Quelle suite pour SpaceX?
Avec le lancement de la Falcon Heavy, Elon Musk et SpaceX se rapprochent un peu plus du but ultime du fondateur de l’entreprise: établir une colonie sur Mars. Il y a encore bien loin de la coupe aux lèvres.
D’abord, la Falcon Heavy peut possiblement envoyer des cargaisons vers la Planète rouge, mais encore faut-il déterminer le contenu desdits chargements.
Ensuite, SpaceX demeure une entreprise commerciale, et qui doit donc vendre ses services (et louer ses lanceurs). Nul doute que la Falcon Heavy servira d’abord comme système de mise en orbite de satellites plus volumineux que ceux qui étaient lancés par la Falcon 9. Il est aussi à parier que la compagnie devra continuer à peaufiner ses systèmes, histoire de récupérer ce fameux lanceur central à la conception quelque peu différente des fusées d’appoint.
Enfin, une question de plus en plus importante se pose: peut-on librement envoyer ce que l’on souhaite dans l’espace? A-t-on le droit de risquer de faire s’écraser des bactéries et autres agents pathogènes sur des planètes où pourraient se trouver des traces de vie extraterrestre?

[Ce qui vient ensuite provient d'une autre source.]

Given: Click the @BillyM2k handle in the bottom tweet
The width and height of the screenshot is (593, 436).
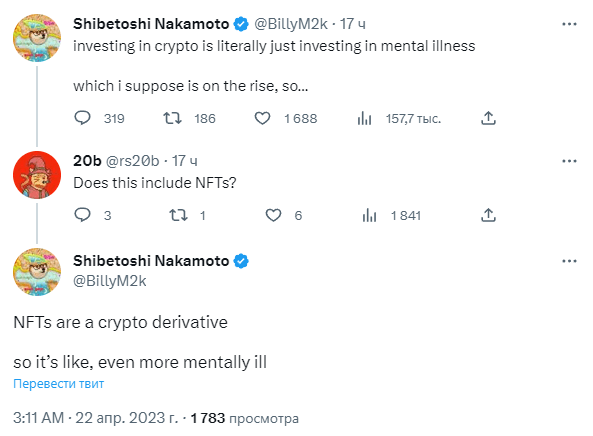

Qu’en est-il d’éventuels systèmes d’armement? Ou, dans une perspective moins alarmante, qu’adviendra-t-il si une entreprise privée revendique la propriété d’un astéroïde ou d’une lune? Elon Musk peut-il fonder sa colonie martienne et s’en proclamer le dirigeant?
Il s’écoulera encore bien des années avant que ces questions nécessitent réellement des réponses, mais l’heure des choix approche probablement plus rapidement que ce à quoi nous nous attendons.